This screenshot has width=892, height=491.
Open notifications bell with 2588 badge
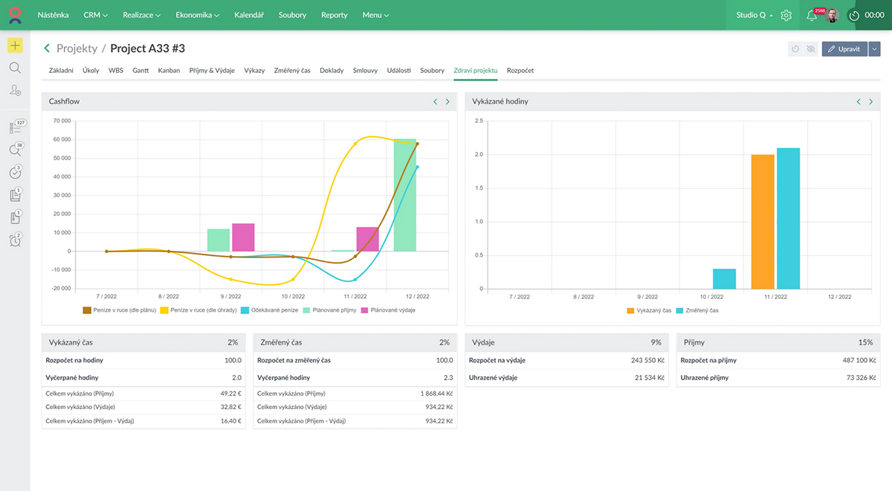812,15
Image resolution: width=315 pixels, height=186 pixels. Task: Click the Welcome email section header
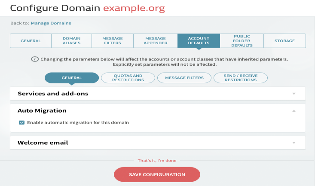click(158, 143)
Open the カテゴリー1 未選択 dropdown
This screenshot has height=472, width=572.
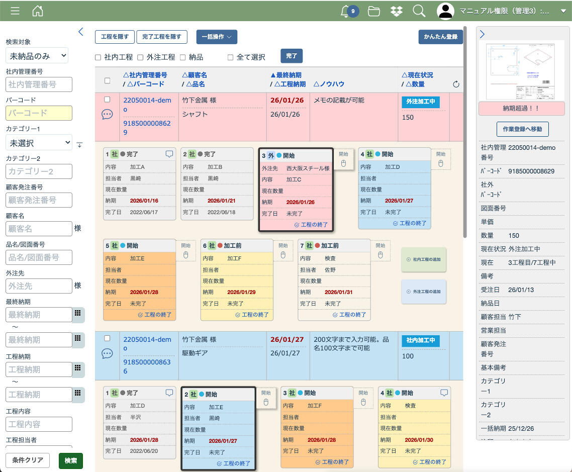(39, 143)
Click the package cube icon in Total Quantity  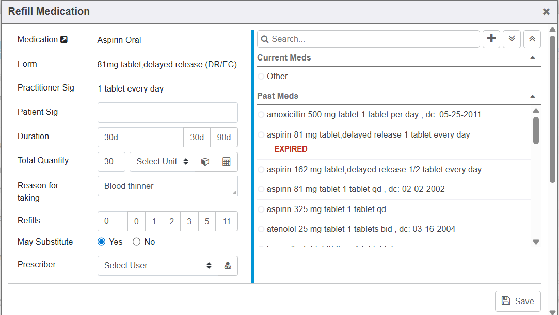[205, 161]
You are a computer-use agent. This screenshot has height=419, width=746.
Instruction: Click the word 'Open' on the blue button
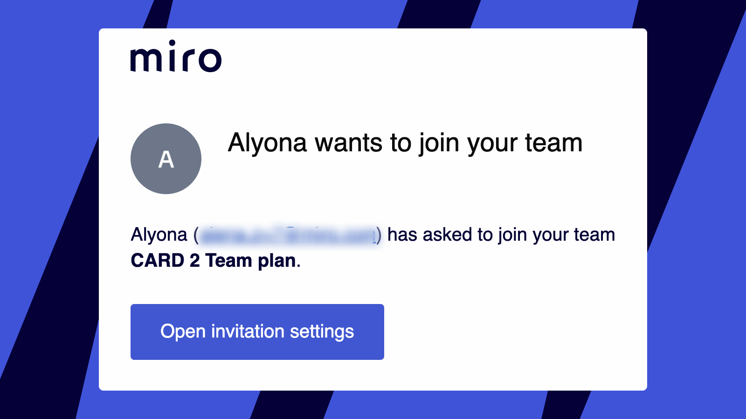[183, 331]
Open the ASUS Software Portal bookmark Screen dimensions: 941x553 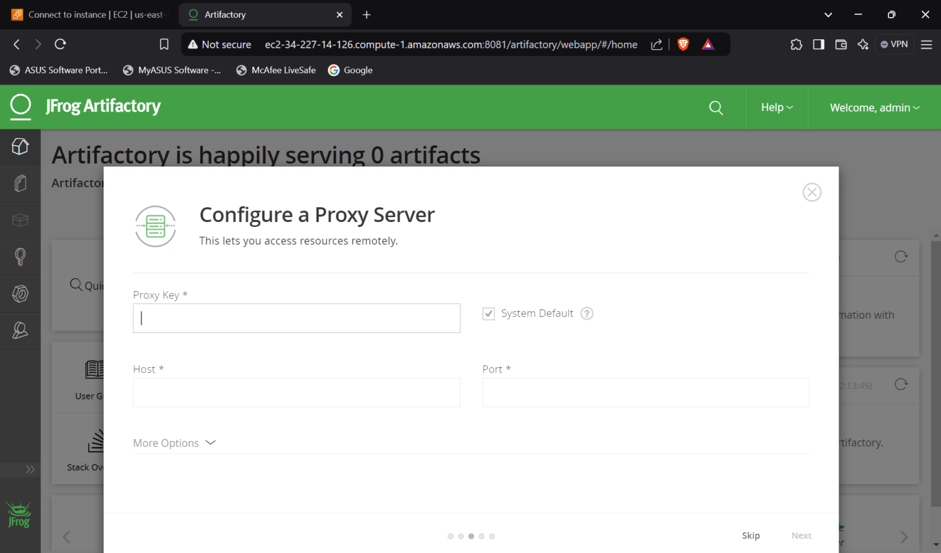58,70
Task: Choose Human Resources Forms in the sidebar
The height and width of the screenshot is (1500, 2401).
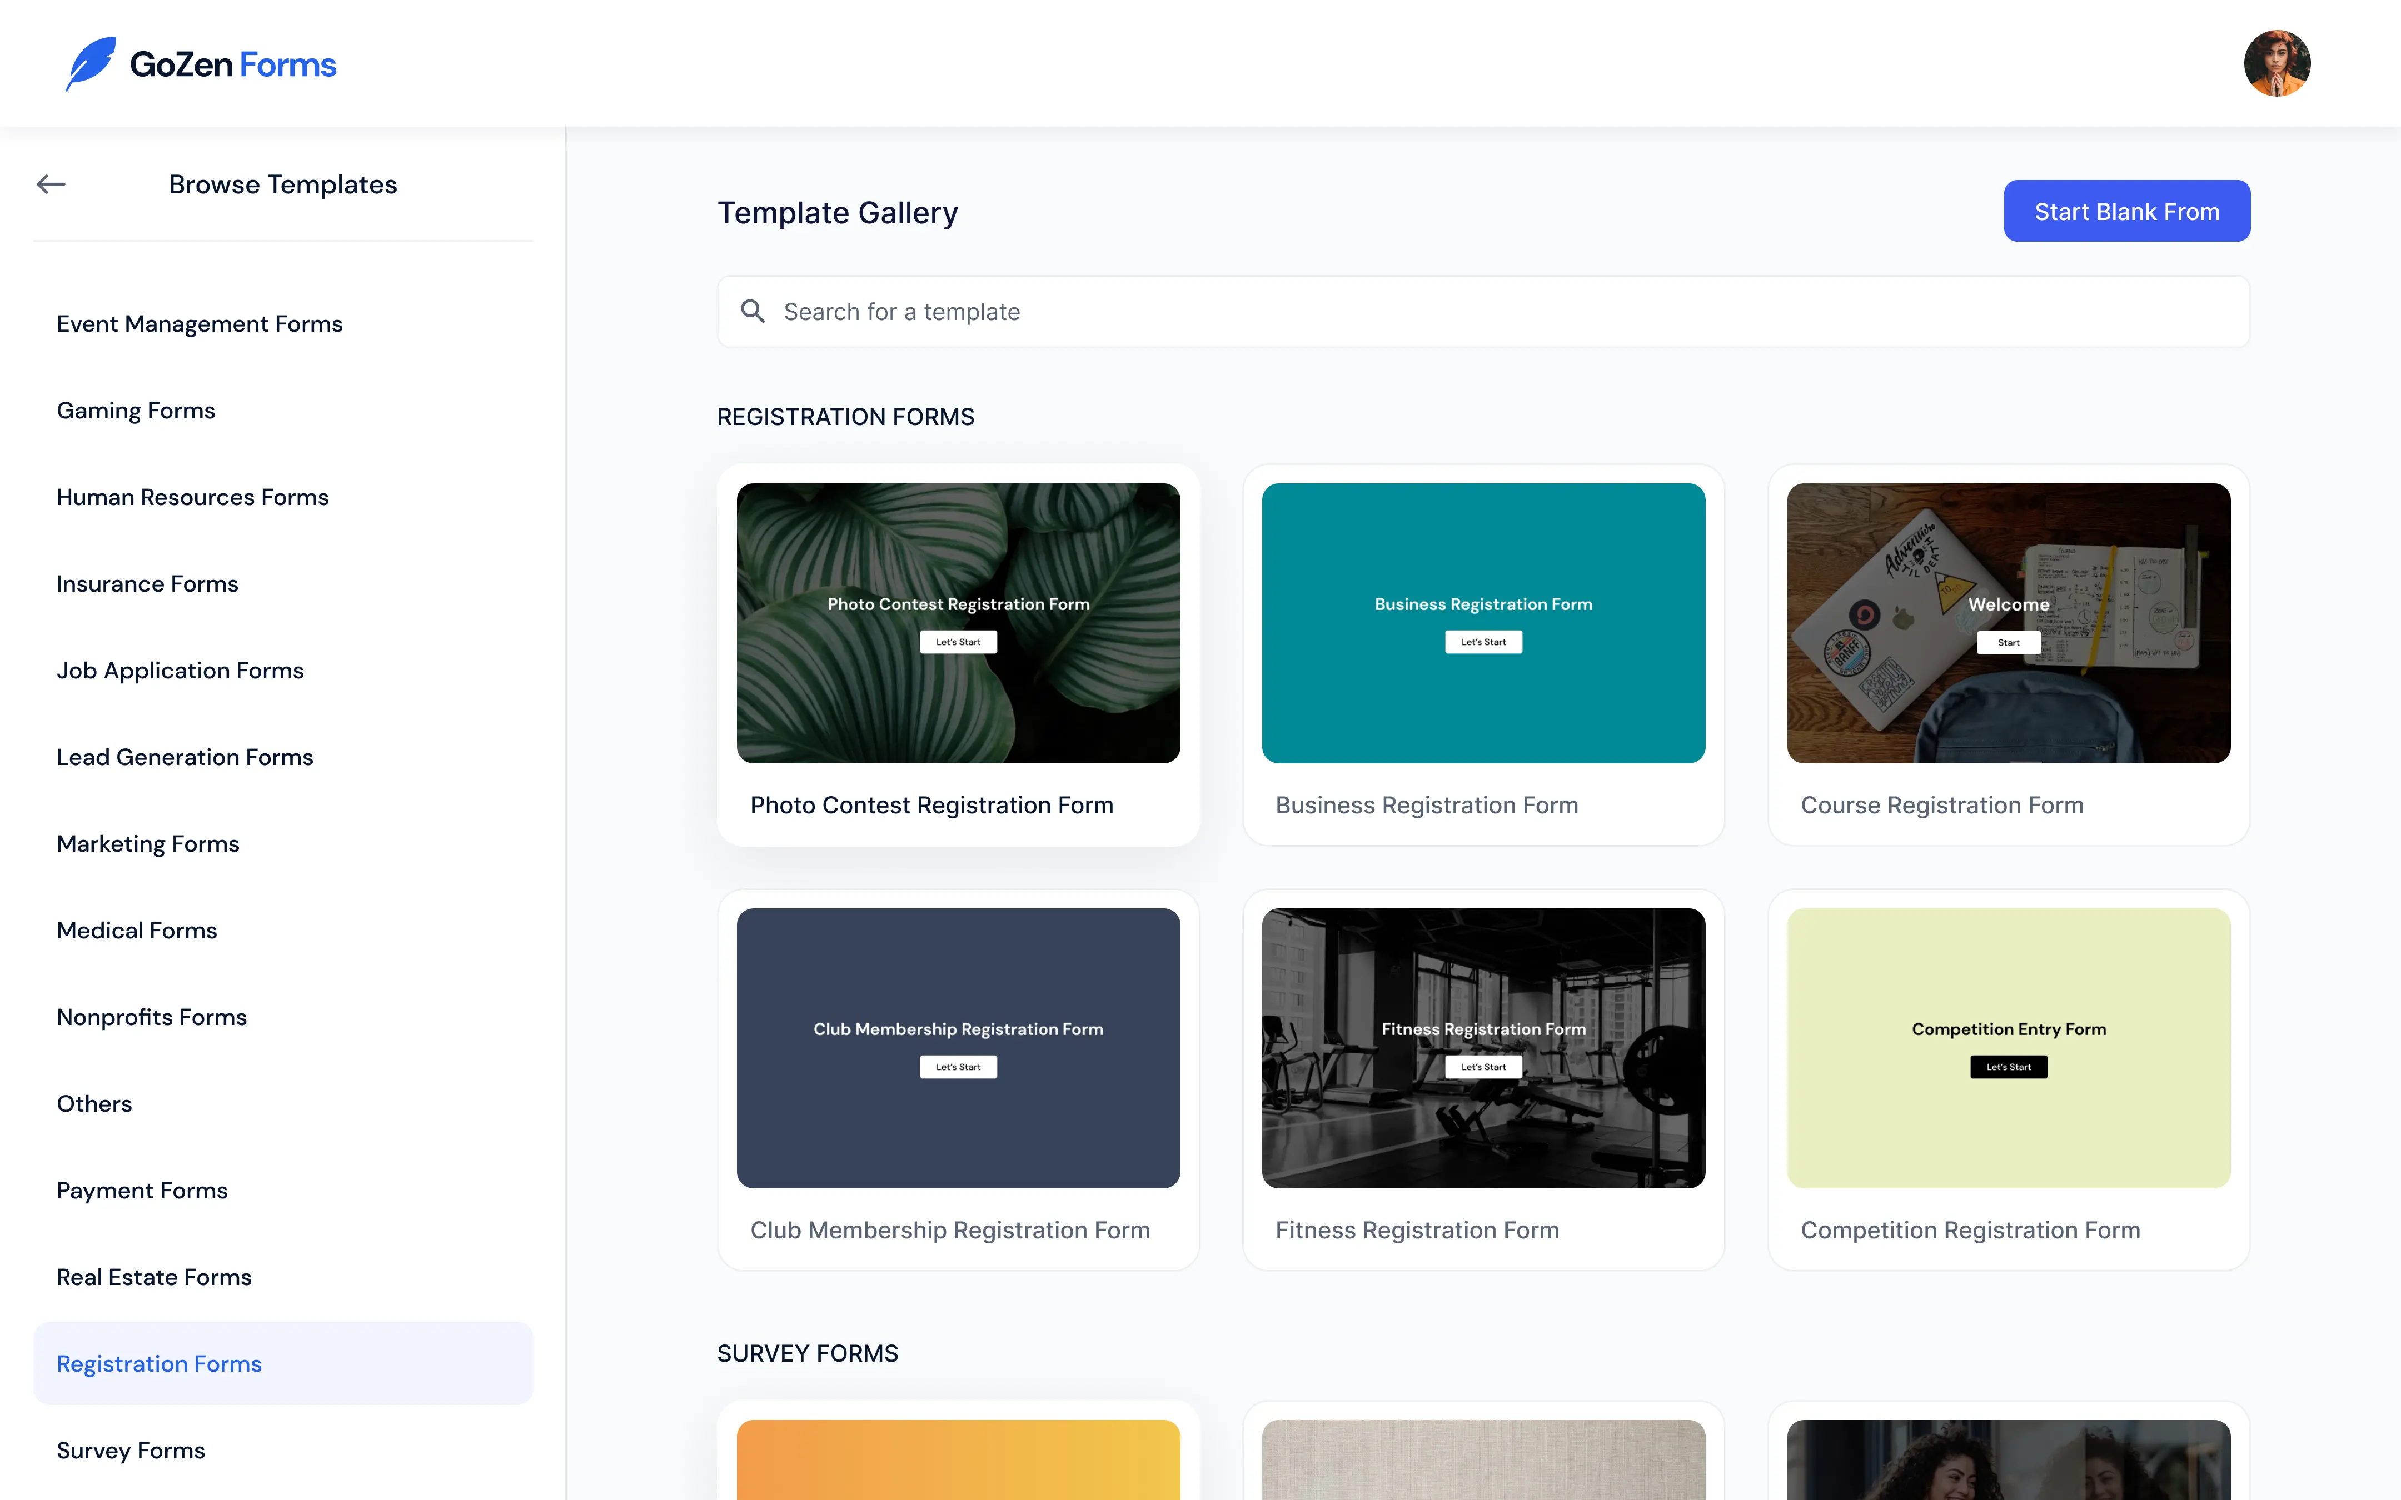Action: coord(192,497)
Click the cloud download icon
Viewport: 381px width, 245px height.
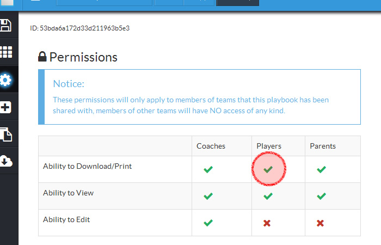pyautogui.click(x=6, y=161)
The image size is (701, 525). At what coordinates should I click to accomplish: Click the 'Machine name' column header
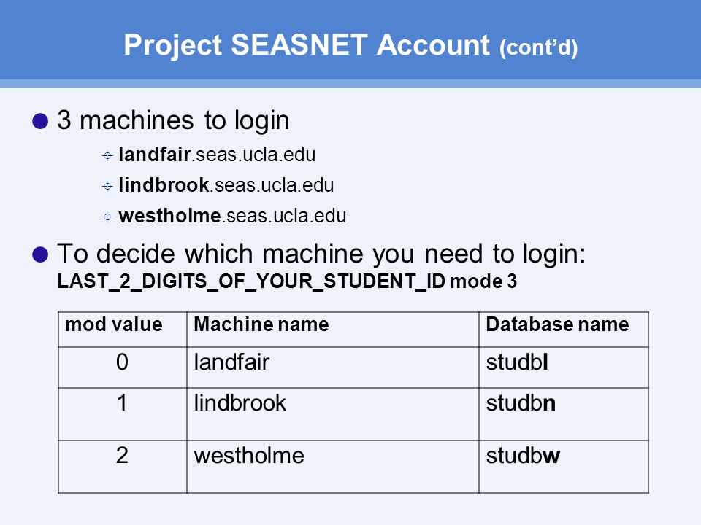[333, 330]
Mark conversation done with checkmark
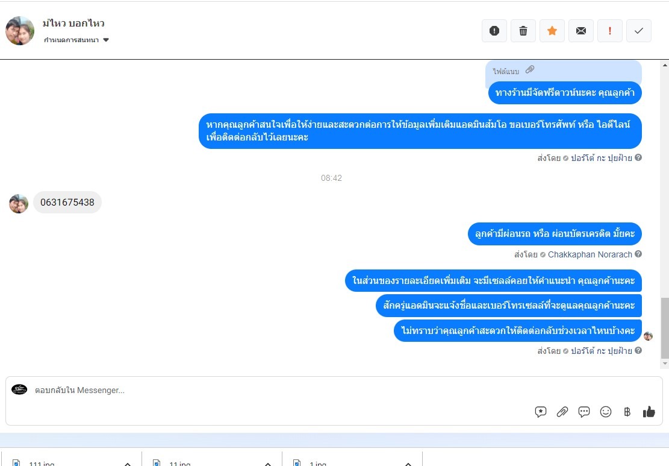 (639, 31)
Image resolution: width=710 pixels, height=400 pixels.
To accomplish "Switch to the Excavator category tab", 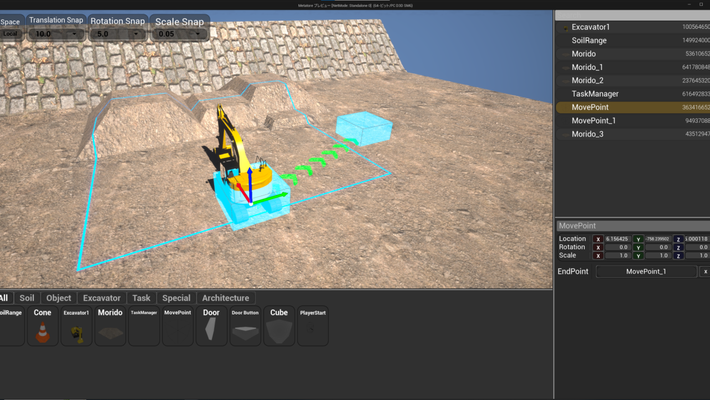I will pos(102,298).
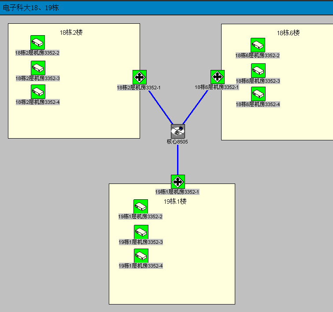The image size is (333, 312).
Task: Select the 核心8505 core router icon
Action: [178, 131]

* * *

GOAL:
Quote in full every line of the records above that contains the string "height", treating uppercase and lowercase letters as different.

OUTPUT FOR THIS EXERCISE:
This screenshot has width=892, height=491.
Image resolution: width=315 pixels, height=186 pixels. Task: Click the Welcome email section header
This screenshot has height=472, width=572.
You are a computer-use agent. This screenshot has height=419, width=746.
The height and width of the screenshot is (1500, 2401).
Viewport: 381px width, 245px height.
Image resolution: width=710 pixels, height=400 pixels.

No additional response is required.